Pattern signal: General problem-solving
{"headers": {"Person": ["id", "email"]}, "rows": {"Person": [[1, "john@example.com"], [2, "bob@example.com"], [3, "john@example.com"]]}}Source-backed implementations are provided below for direct study and interview prep.
// Accepted solution for LeetCode #196: Delete Duplicate Emails
// Auto-generated Java example from py.
class Solution {
public void exampleSolution() {
}
}
// Reference (py):
// # Accepted solution for LeetCode #196: Delete Duplicate Emails
// import pandas as pd
//
//
// # Modify Person in place
// def delete_duplicate_emails(person: pd.DataFrame) -> None:
// # Sort the rows based on id (Ascending order)
// person.sort_values(by="id", ascending=True, inplace=True)
// # Drop the duplicates based on email.
// person.drop_duplicates(subset="email", keep="first", inplace=True)
// Accepted solution for LeetCode #196: Delete Duplicate Emails
// Auto-generated Go example from py.
func exampleSolution() {
}
// Reference (py):
// # Accepted solution for LeetCode #196: Delete Duplicate Emails
// import pandas as pd
//
//
// # Modify Person in place
// def delete_duplicate_emails(person: pd.DataFrame) -> None:
// # Sort the rows based on id (Ascending order)
// person.sort_values(by="id", ascending=True, inplace=True)
// # Drop the duplicates based on email.
// person.drop_duplicates(subset="email", keep="first", inplace=True)

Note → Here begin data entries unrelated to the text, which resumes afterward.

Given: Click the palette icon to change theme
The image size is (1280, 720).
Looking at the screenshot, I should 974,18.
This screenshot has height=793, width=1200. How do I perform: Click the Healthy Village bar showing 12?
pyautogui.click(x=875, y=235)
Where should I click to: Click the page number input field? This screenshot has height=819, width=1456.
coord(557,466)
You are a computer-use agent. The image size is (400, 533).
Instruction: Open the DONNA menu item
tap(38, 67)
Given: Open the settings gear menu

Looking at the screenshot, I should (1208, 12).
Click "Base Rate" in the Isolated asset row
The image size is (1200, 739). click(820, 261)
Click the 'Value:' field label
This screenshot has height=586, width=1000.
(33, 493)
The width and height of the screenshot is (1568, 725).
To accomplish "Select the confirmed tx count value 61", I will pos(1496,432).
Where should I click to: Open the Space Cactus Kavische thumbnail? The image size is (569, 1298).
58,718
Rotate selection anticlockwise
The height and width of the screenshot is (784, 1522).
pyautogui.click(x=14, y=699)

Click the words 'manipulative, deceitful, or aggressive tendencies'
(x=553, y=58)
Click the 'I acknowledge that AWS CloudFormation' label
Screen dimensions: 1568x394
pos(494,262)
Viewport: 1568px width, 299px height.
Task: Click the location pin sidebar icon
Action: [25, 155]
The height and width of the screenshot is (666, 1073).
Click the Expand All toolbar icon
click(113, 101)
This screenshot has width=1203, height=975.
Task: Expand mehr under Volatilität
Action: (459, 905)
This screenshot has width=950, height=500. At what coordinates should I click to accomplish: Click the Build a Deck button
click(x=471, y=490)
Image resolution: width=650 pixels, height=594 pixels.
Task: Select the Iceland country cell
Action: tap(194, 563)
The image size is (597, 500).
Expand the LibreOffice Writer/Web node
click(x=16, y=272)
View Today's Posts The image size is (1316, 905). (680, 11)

# Accepted solution for LeetCode #196: Delete Duplicate Emails
import pandas as pd
# Modify Person in place
def delete_duplicate_emails(person: pd.DataFrame) -> None:
# Sort the rows based on id (Ascending order)
person.sort_values(by="id", ascending=True, inplace=True)
# Drop the duplicates based on email.
person.drop_duplicates(subset="email", keep="first", inplace=True)
// Accepted solution for LeetCode #196: Delete Duplicate Emails
struct Solution;
impl Solution {
pub fn next_greater_element(nums1: Vec<i32>, nums2: Vec<i32>) -> Vec<i32> {
pub fn next_greater(num: i32, nums2: &[i32]) -> i32 {
let mut flag = false;
for i in nums2 {
if i == &num {
flag = true;
}
if flag == true && i > &num {
return *i;
}
}
return -1;
}
nums1.iter().map(|num|next_greater(*num, &nums2)).collect::<Vec<i32>>()
}
}
fn main() {
let nums1 = vec![4, 1, 2];
let nums2 = vec![1, 3, 4, 2];
println!("{:?}", Solution::next_greater_element(nums1, nums2));
}
// Accepted solution for LeetCode #196: Delete Duplicate Emails
// Auto-generated TypeScript example from py.
function exampleSolution(): void {
}
// Reference (py):
// # Accepted solution for LeetCode #196: Delete Duplicate Emails
// import pandas as pd
//
//
// # Modify Person in place
// def delete_duplicate_emails(person: pd.DataFrame) -> None:
// # Sort the rows based on id (Ascending order)
// person.sort_values(by="id", ascending=True, inplace=True)
// # Drop the duplicates based on email.
// person.drop_duplicates(subset="email", keep="first", inplace=True)
Use this to step through a reusable interview workflow for this problem.
Two nested loops check every pair or subarray. The outer loop fixes a starting point, the inner loop extends or searches. For n elements this gives up to n²/2 operations. No extra space, but the quadratic time is prohibitive for large inputs.
Most array problems have an O(n²) brute force (nested loops) and an O(n) optimal (single pass with clever state tracking). The key is identifying what information to maintain as you scan: a running max, a prefix sum, a hash map of seen values, or two pointers.
Review these before coding to avoid predictable interview regressions.
Wrong move: Loop endpoints miss first/last candidate.
Usually fails on: Fails on minimal arrays and exact-boundary answers.
Fix: Re-derive loops from inclusive/exclusive ranges before coding.